In the case of MothersClick, we had tons of these. Much more than the direct competitors. We constantly monitored these to see who, if any, were starting to pivot or add features directly competitive to us.

A few of the larger, indirect competitors:

  • PopSugar: Now a behemoth with over 20MM monthly uniques, back then was focused on content for women. It didn’t have the strong parenting focus that MothersClick had, but it targeted the same types of women. Eventually, PopSugar acquired Circle of Moms to directly offer very similar parenting features.
  • Babble: A magainze-esque site, this was more of a competitor to PopSugar than MothersClick, but nonetheless, targeted the same audience. It later started to focus more on moms and bloggers, and then was acquired by Disney.
  • ParentsConnect: Started at MTV, ParentsConnect was a borderline direct/indirect competitor. It offered many of the same features we had, but had a more celebrity / MTVish focus on parents–for both moms and dads.

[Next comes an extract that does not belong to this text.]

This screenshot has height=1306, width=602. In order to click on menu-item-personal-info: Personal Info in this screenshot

They eventually shutdown.
  • BigTent: This was our biggest indirect competitor. BigTent focused on tools to help groups manage themselves. While any organizational group could signup, they had a niche user base of moms groups. Their group features were superior to ours, but they were more narrowly focused. They were eventually acquired by Federated Media.

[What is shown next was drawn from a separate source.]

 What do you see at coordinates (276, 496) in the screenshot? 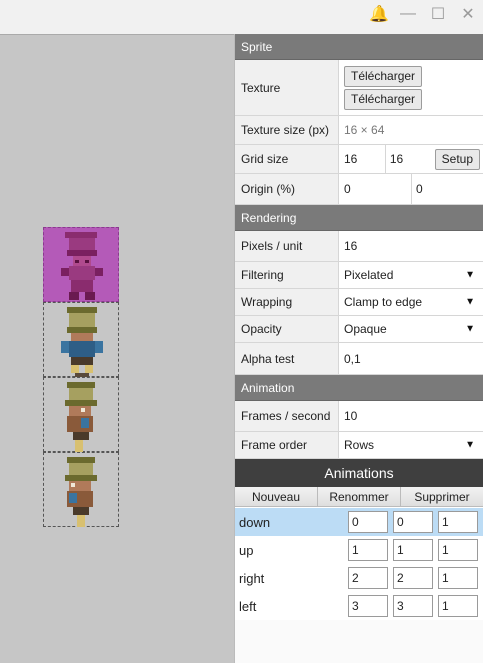
I see `new-animation-button: Nouveau` at bounding box center [276, 496].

The One Startup Competitor You Forgot About: The Status Quo

This is the competitor that almost every startup forgets about. Yet, it is largely one of the most important. The status quo.

The average user is set in their ways. They find what works, and stick to it. Change requires effort, can be unknown and possibly feared, and disrupts old habits. As such, these folks, stick to what works—instead of trying out your awesome new product or service. And this is despite the most clever marketing that focuses on the benefits of your product or service.

At MothersClick, our biggest competitor, was in fact, the status quo. It was Yahoo Groups. Moms loved it. It was simple. They could access it from their email. It just worked. Sure, it had a significant number of disadvantages to MothersClick, but for a busy mom, that didn’t matter.

One of the biggest mothers groups we targeted was the Golden Gate Mothers Group (GGMG), with over 4000 members. And what did they use? Yahoo Groups. Our platform offered them significant advantages for their members. All of the same features and tons more. And way more benefits.

We never could get them to move over to MothersClick, despite many conversations. The status quo won out.

Oddly enough, since our acquisition, GGMG, migrated over to BigTent, which was our biggest indirect competitor!

Key Takeaways for Startups

So if you’re reading this and are in a startup, here are the cliff notes about startup competition:

  • When you pitch investors, make sure to reference all 3 types of competition: direct, indirect, and the status quo.
  • Don’t just focus on the direct competitors. Focus on the status quo, and keep your guard on the indirect ones. In the case of my last startup, we lost our most ideal mom’s group to the status quo, and later to our biggest indirect competitor.
  • The better you understand and acknowledge your competition, the better you’ll understand the market, how to navigate, and ultimately how to succeed. In the case of my last startup, we had the 2nd best outcome out of any of direct competitors, and we kept a keen eye on the competition.
  • Never say you have “no competition”; at the very least, there is the status quo.
  • In the end, don’t obsess over the competition. But be aware it exists. Your investors need to know that. Here’s why you shouldn’t worry too much about the competitionn (hint: you’re more likely to put yourself out of business than a competitor is; at MothersClick, our competitors that went out of business weren’t because of us).
  • Lastly, it took about 6 years for this entire social networking space for moms to mature. 2 business are still standing strong: CafeMom and PopSugar. Some were acquired (including us), and many shutdown. That’s true of competition in any market: stay in business, be acquired, or shutdown.